Il me regarda intrigué, ce n'était pas dans mes coutumes de prendre de ses nouvelles, il me dit alors :
« Je vais mieux, merci Love.
- Tant mieux », lui-dis-je en lui souriant, « et je suis aussi venue pour te remercier ».
Il souleva un sourcil décidemment troublé par mon inquiétude à son sujet.
« Me remercier de quoi Love ? » Dit-il l'air interrogateur.
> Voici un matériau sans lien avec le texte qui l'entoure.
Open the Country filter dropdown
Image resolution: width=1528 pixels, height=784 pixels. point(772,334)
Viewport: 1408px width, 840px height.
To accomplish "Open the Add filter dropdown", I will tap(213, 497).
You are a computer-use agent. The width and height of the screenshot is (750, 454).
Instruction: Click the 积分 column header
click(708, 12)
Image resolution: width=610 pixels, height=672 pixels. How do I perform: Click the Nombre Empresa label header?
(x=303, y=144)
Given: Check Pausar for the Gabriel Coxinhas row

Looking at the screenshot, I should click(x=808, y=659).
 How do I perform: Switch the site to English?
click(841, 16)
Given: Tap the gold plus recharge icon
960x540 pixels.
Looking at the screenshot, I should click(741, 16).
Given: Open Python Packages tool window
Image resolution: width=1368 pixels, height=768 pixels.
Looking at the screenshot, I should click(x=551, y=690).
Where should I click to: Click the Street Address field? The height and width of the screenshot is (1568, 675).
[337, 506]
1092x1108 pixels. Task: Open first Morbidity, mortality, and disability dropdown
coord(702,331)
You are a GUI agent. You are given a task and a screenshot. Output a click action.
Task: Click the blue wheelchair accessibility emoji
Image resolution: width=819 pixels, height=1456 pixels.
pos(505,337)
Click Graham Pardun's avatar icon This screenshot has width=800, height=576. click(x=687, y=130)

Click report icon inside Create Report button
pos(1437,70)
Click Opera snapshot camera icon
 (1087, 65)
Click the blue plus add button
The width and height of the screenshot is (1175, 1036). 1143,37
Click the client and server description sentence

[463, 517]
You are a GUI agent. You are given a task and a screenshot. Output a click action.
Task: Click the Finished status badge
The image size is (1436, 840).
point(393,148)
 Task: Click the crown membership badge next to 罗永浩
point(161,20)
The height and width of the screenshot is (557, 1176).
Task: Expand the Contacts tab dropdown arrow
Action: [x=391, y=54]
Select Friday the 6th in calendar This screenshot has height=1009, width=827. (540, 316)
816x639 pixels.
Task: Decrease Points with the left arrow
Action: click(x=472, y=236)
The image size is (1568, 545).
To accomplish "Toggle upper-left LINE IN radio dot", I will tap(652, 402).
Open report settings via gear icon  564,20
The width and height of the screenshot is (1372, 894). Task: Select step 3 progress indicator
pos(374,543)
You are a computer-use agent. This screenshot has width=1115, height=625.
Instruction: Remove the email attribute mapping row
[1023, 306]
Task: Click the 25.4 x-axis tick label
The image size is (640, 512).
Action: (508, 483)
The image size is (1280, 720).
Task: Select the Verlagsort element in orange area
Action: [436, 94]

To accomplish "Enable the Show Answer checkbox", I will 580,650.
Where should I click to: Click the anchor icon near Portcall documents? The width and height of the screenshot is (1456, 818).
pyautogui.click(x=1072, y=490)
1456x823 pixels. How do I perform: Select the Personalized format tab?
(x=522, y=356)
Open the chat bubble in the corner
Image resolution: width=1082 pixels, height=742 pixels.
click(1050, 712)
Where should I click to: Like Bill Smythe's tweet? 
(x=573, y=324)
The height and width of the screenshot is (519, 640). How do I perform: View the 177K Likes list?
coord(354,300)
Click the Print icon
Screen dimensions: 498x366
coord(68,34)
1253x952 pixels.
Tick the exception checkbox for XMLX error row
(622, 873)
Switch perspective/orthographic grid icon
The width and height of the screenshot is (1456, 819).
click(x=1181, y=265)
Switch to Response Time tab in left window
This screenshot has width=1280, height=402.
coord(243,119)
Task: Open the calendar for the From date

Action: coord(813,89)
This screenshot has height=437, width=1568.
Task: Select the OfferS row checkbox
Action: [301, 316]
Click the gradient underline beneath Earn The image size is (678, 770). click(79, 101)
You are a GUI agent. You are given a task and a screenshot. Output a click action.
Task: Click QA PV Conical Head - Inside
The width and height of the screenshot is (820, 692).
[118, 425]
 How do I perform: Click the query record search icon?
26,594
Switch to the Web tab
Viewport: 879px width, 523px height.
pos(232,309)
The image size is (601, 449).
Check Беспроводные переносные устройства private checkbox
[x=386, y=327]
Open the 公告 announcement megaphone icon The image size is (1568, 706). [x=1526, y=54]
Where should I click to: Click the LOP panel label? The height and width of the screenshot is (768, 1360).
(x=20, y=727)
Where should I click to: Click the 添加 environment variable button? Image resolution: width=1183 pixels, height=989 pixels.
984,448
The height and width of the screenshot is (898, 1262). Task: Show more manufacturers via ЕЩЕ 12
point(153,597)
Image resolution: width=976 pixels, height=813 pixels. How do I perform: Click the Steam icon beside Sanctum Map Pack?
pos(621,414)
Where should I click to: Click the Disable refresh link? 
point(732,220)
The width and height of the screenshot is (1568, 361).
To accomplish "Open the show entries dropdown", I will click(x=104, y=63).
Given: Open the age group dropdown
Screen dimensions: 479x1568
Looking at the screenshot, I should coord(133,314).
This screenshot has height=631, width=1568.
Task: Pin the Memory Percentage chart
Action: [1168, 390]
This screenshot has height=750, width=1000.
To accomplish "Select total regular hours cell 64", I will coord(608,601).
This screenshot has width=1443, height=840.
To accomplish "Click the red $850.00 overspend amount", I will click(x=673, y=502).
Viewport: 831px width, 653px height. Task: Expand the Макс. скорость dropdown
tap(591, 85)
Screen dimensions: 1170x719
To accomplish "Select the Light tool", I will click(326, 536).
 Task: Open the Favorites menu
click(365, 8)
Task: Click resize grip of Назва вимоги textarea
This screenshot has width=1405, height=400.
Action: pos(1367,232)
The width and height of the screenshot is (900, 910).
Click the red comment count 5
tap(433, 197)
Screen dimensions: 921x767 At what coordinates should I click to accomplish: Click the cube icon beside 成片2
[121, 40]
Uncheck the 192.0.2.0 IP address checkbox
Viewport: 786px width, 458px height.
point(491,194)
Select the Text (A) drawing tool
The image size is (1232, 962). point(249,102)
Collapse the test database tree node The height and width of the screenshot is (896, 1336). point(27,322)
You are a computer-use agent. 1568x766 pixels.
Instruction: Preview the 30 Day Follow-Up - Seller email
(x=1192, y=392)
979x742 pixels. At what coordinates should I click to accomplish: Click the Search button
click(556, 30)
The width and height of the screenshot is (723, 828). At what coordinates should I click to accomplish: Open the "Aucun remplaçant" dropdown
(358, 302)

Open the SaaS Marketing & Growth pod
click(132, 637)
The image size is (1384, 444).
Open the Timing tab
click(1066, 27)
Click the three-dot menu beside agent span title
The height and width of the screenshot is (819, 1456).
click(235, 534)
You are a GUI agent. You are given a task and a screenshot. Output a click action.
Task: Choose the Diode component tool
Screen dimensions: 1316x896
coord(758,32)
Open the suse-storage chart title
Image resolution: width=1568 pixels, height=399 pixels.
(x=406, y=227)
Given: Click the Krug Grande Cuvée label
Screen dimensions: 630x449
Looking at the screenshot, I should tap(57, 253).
Je sortis mon devoir d'histoire de ma sac et lui tendis. Il me le prit des mains et nos doigts se frôlèrent créant un frisson dans toutes les fibres de mon corps, cela faisait deux fois que ça m'arrivait et j'avais dû mal à me contrôler, rien que de sentir sa présence à mes côtés me donnait envie d'être plus proche, j'eus une soudaine envie de sentir sa chaleur...
Klaus ne vit heureusement pas l'état qu'il suscitait chez moi mais je me mis à penser qu'il avait dû ressentir la même chose car il se recula légèrement de moi.
Il regarda le devoir et un immense sourire illumina son visage quand il vit ma note.
« Félicitations Love. Tu as très bien travaillé ! » Me dit-il avec un clin d'œil.
« Arrête, on sait tous les deux que c'est grâce à toi que j'ai eu cette note et je voulais te remercier.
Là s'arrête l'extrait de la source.